Therefor this plea to senior management to again revert back to the old Airbnb once considered by many users as the booking platform of choice being miles ahead of all competitors and to once again pursue a feeling of all platform users belonging and to remove the new blatant animosity now existing between guests / platform owners and hosts alike caused by extremely unfair and unnecessary platform policy shifts without prior consultation.

Jo13
Level 10
Durban, South Africa

@Peta7

 

This whole profile photo debacle can be encapsulated in that most expressive eish!

 

-Jo (Durban)

Peta7
Level 10
Johannesburg, South Africa

Although we realize like most others that our plea for sanity will fall on deaf ears the following is our penny’s worth:

First of all; we believe any major platform shift without consulting all platform users to be an unfair business practice and believe that especially in modern times such practice should be buried along with dictatorship, despotism, autocracy, authoritarianism and tyranny despised so much in our time.

An old saying in contention to unnecessary transformation alleges that “Nothing succeeds like success” Hopefully the highly esteemed Airbnb team are not pursuing competitor platform policies for the sake of evolution.

We have just removed our listings from such a competitor platform operating without profile photos nor any recourse after cancellation, even with a strict cancellation policy in place and with no importance attached to reviews at all.
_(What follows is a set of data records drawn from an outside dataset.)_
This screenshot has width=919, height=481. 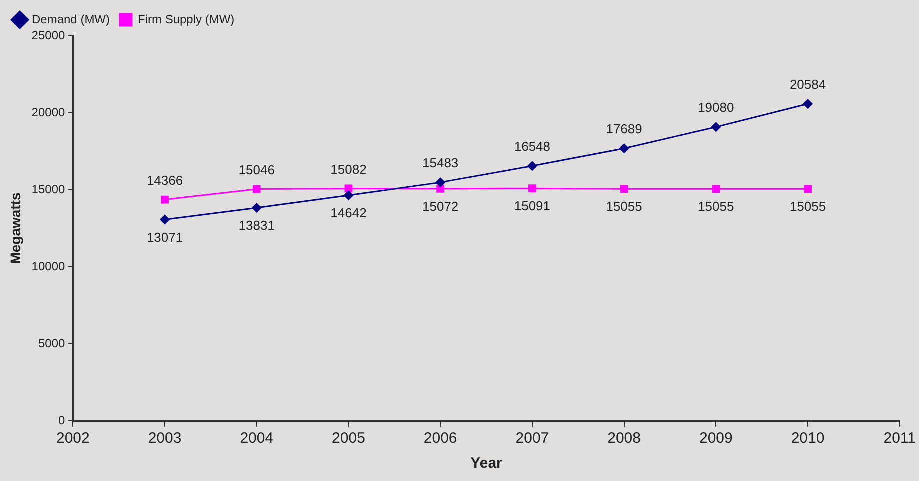 What do you see at coordinates (165, 439) in the screenshot?
I see `x-tick-label: 2003` at bounding box center [165, 439].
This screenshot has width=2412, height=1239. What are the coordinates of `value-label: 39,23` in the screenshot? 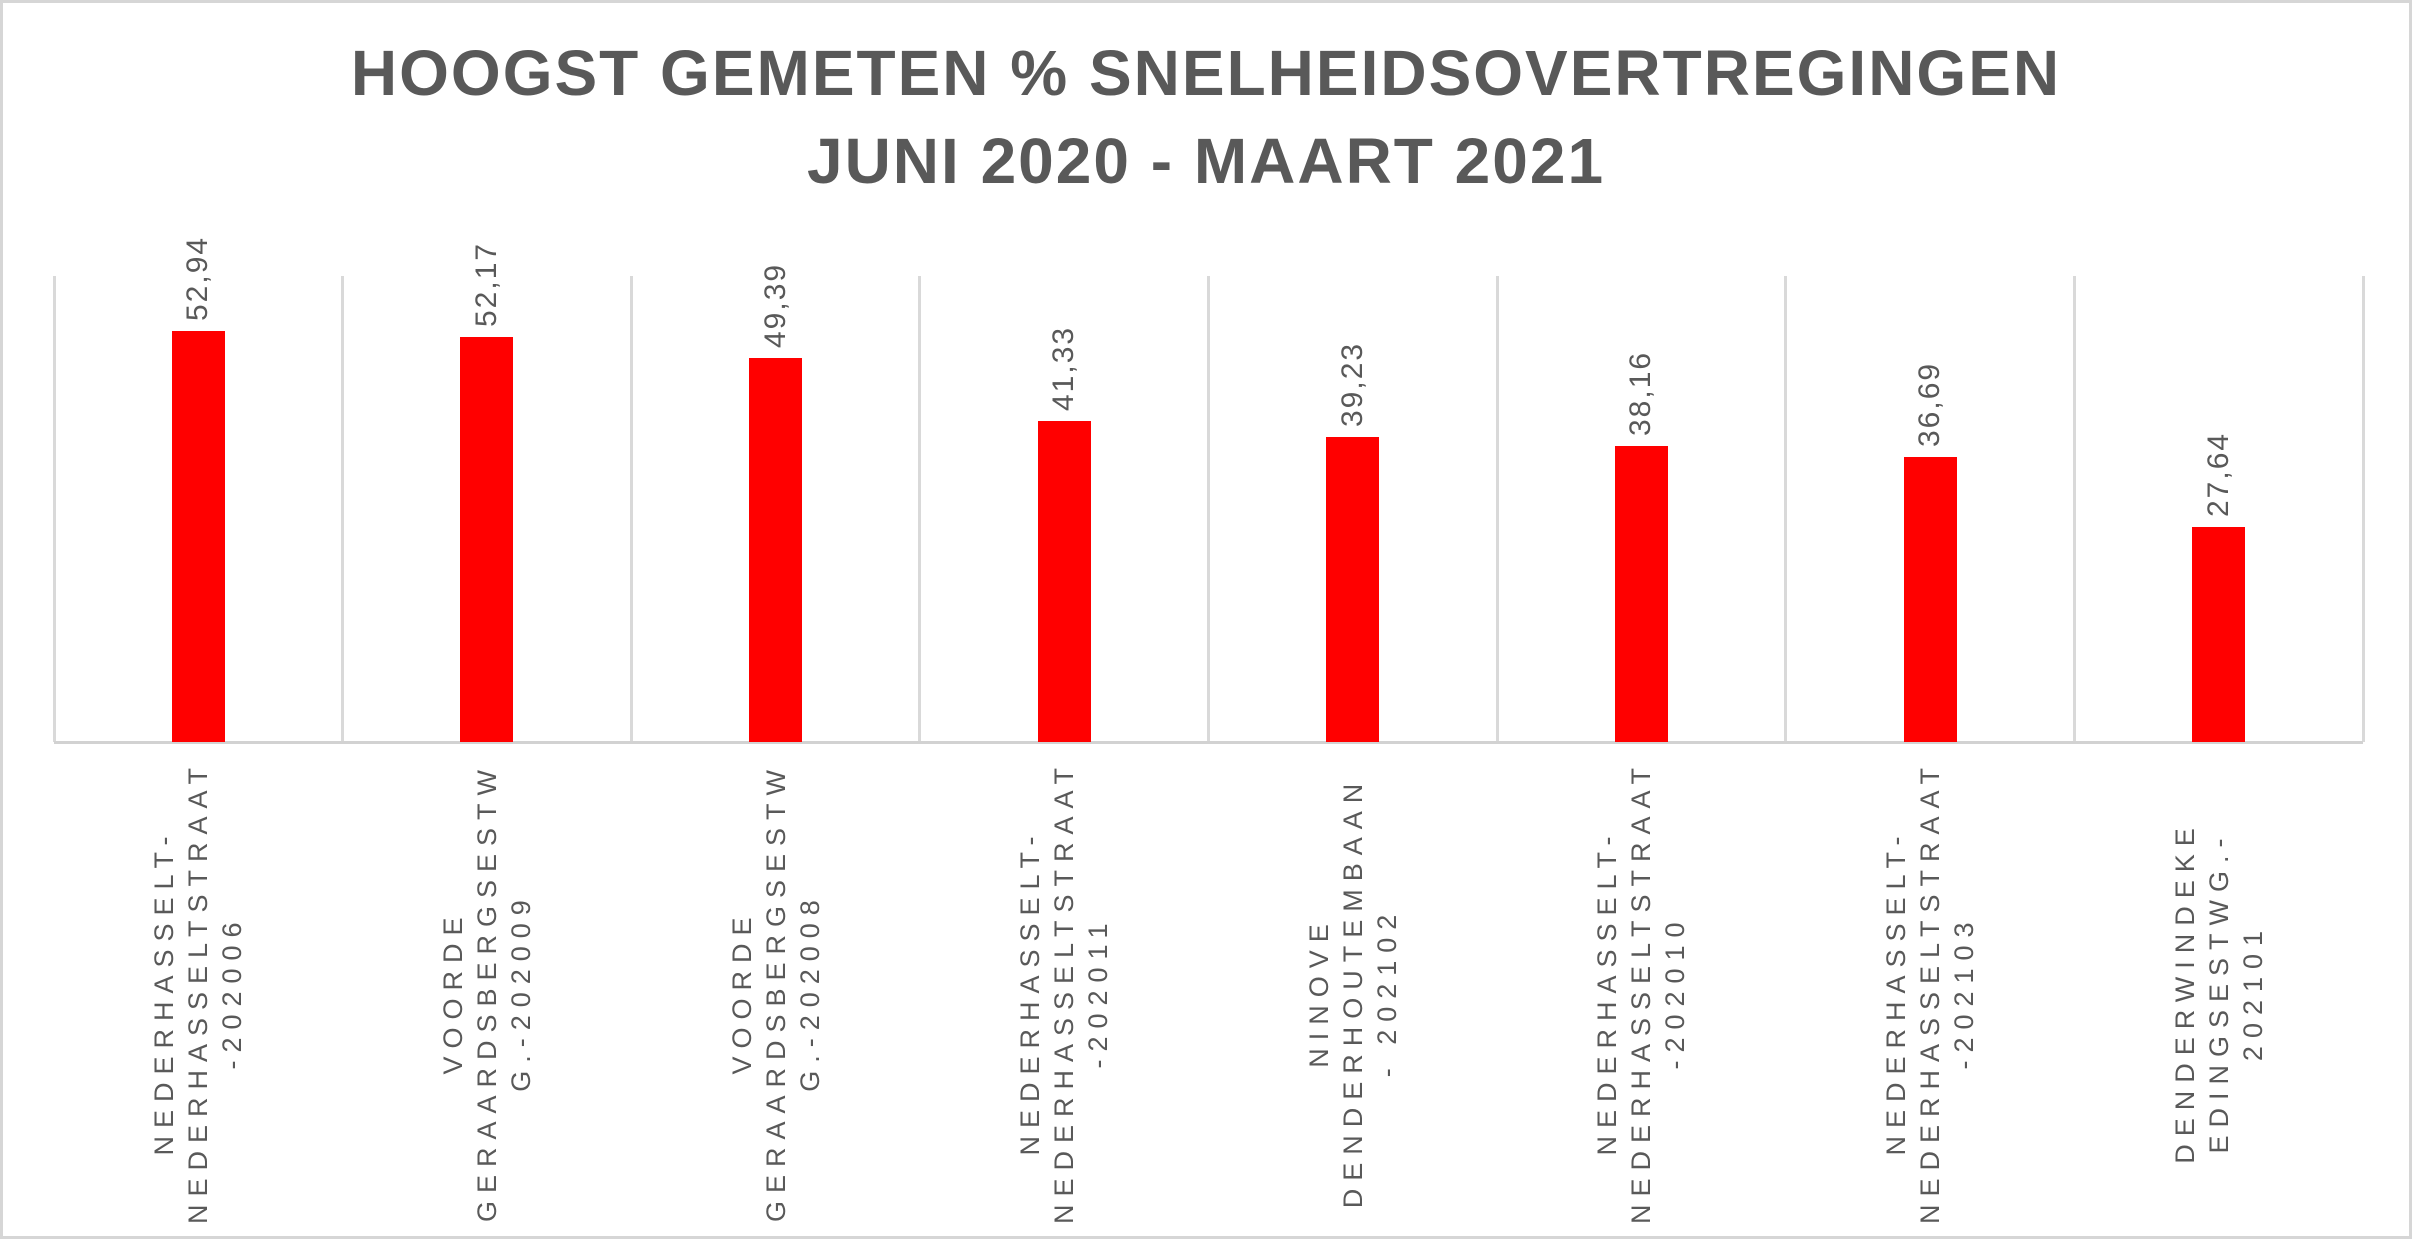 It's located at (1352, 385).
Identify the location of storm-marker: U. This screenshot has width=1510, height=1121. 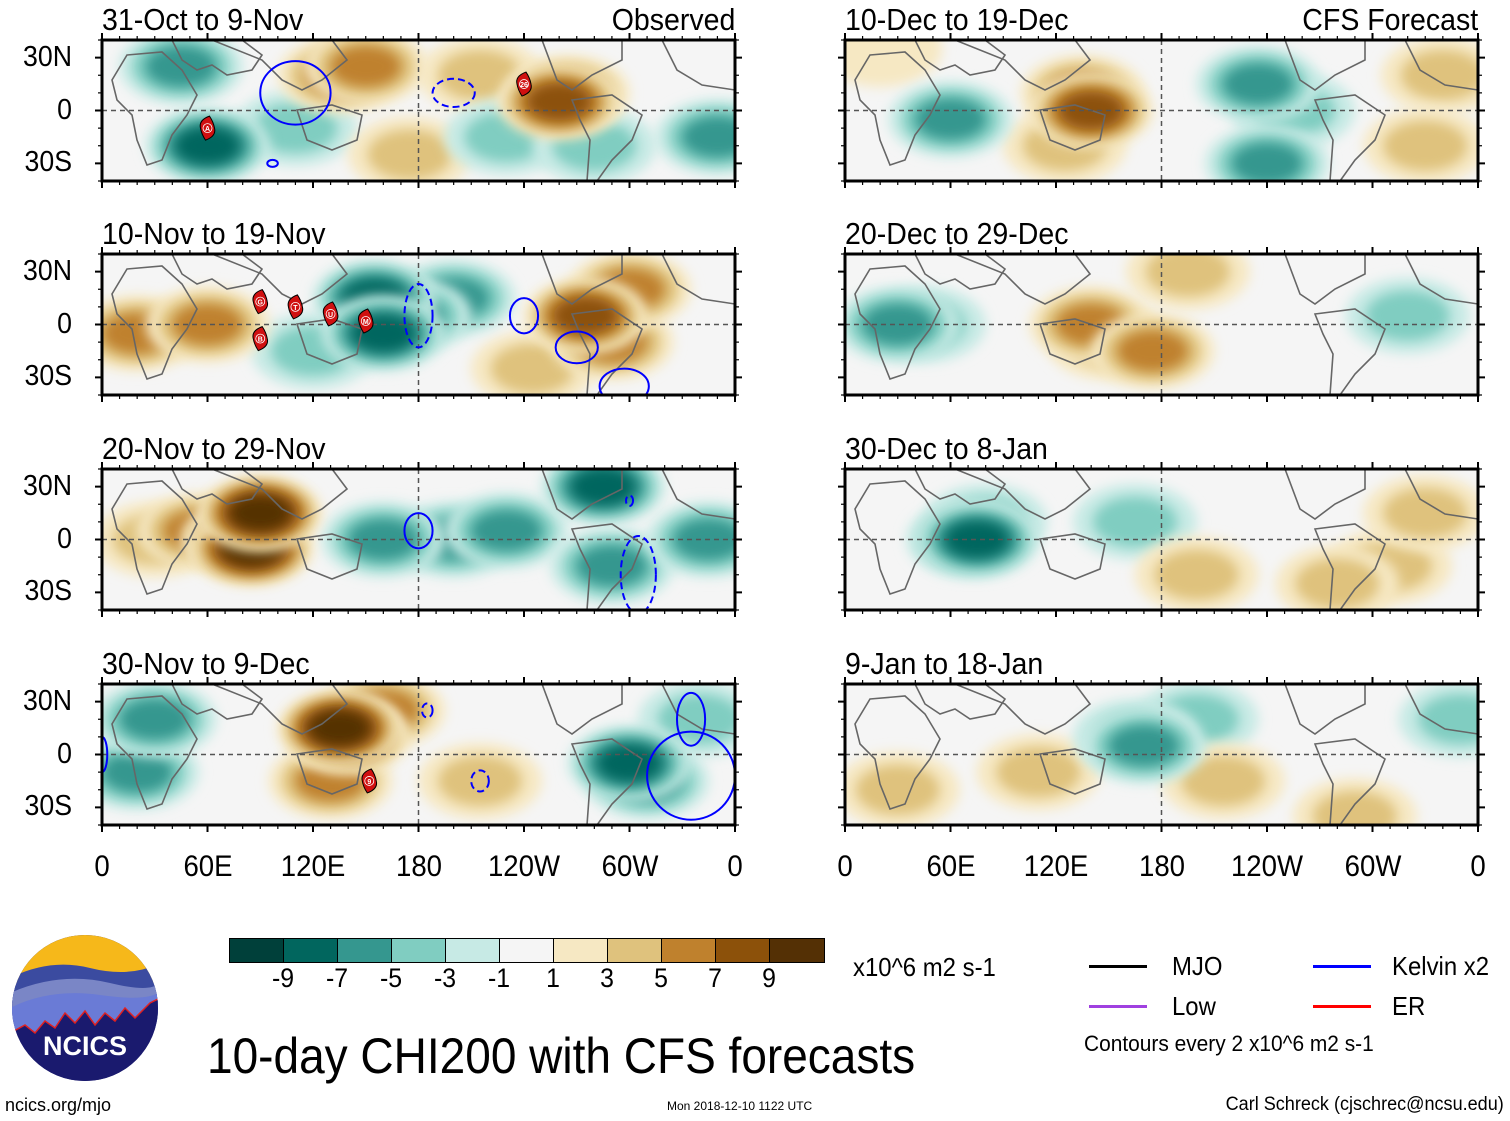
(330, 314).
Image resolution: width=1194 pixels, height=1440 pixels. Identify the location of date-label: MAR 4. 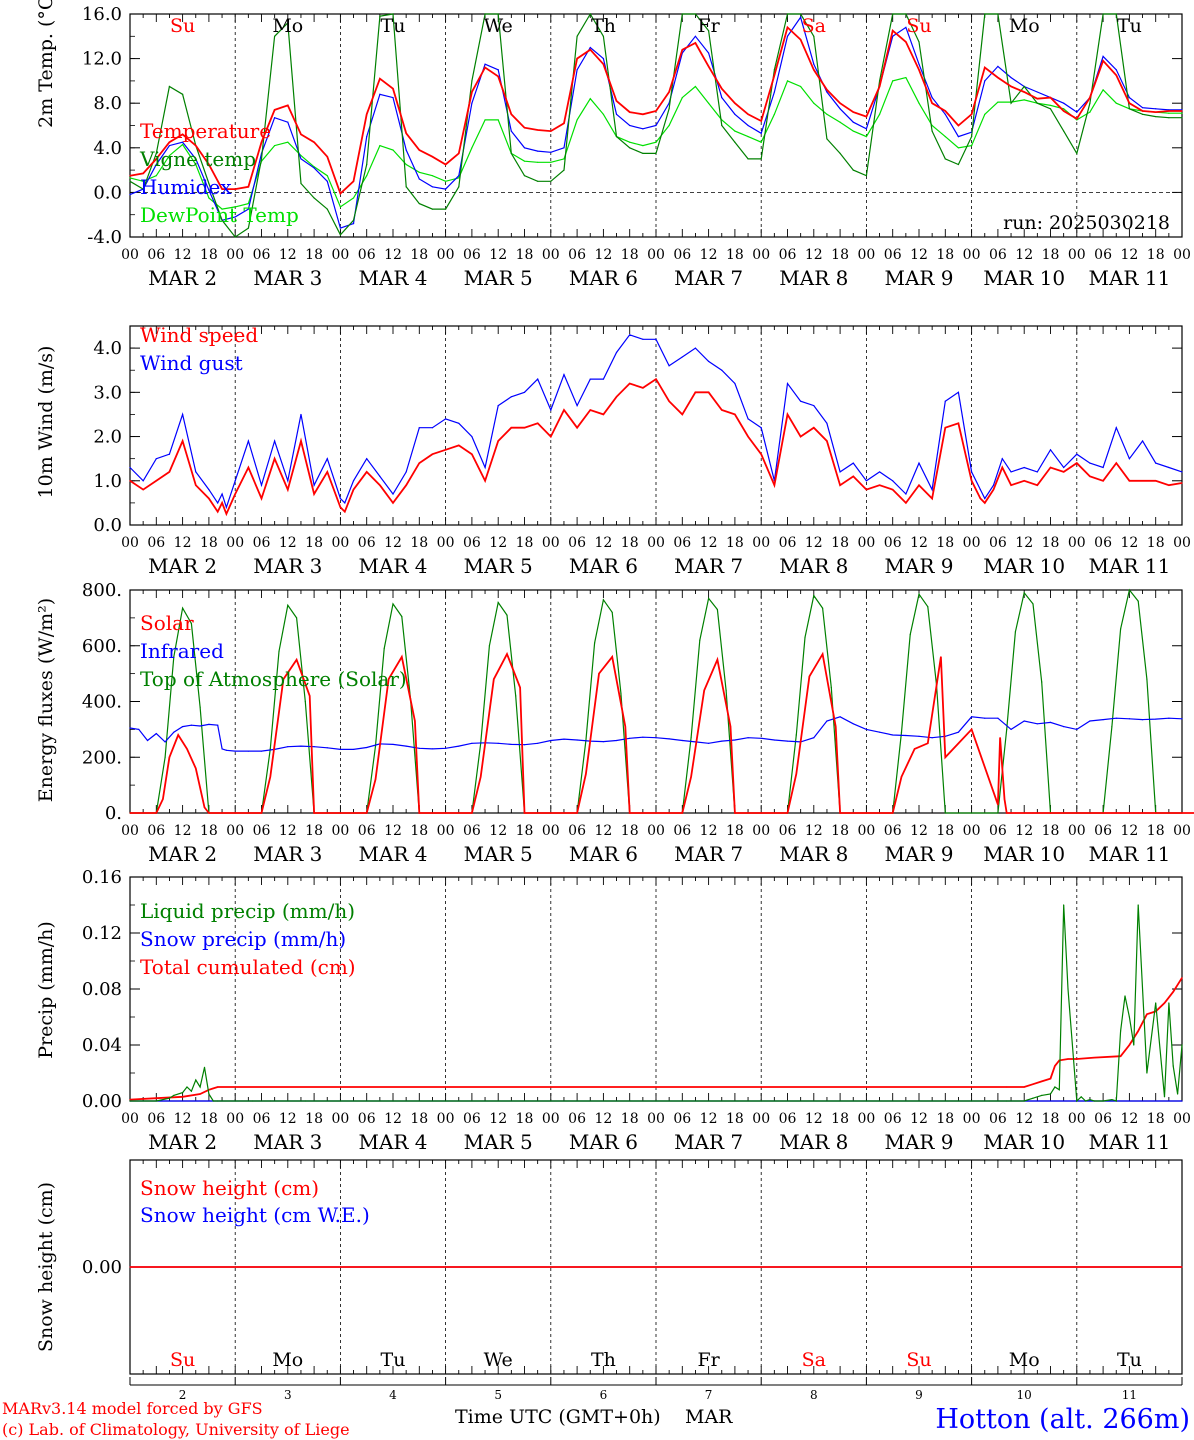
(392, 854).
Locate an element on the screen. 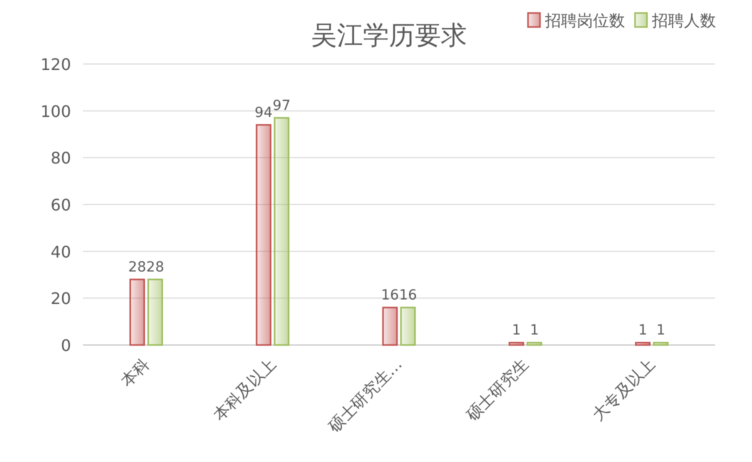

The foremost reason for removal was to distance ourselves from such platforms believed to be used mainly for Visa acquiring purposes and possibly by Drug lords and Human trafficking syndicates.

Personal experience taught that less than 15% of the immense number of bookings received from such platforms materialize with the remaining more than 75 % being unresponsive and end up as ‘no shows’ thereby leaving the platform calendars blocked for long periods even although no intention of a stay ever existed, this practice is obviously considered much worse than ‘cancellation with ill motive’ and makes cross platform calendar syncing completely impracticable.

Another concern is that management is taking the ‘Airbnb Hell’ site seriously with blogs mainly from ignorant disgruntled users unable to get a refund from a listing with a strict cancelation clause in place; as this will surely be considered a text book case of “the blind leading the blind”?

After all is said we read Airbnb platform content that really proves to be confusing and we quote:

“Clear frontal face photos are an important way for hosts and guests to learn about each other.” The only word that comes to mind upon reading this platform statement is ……a common SA term often used by locals….’eish’….. meaning there is no words to express….

Therefor this plea to senior management to again revert back to the old Airbnb once considered by many users as the booking platform of choice being miles ahead of all competitors and to once again pursue a feeling of all platform users belonging and to remove the new blatant animosity now existing between guests and hosts alike caused by extremely unfair and unnecessary platform policy shifts without prior consultation.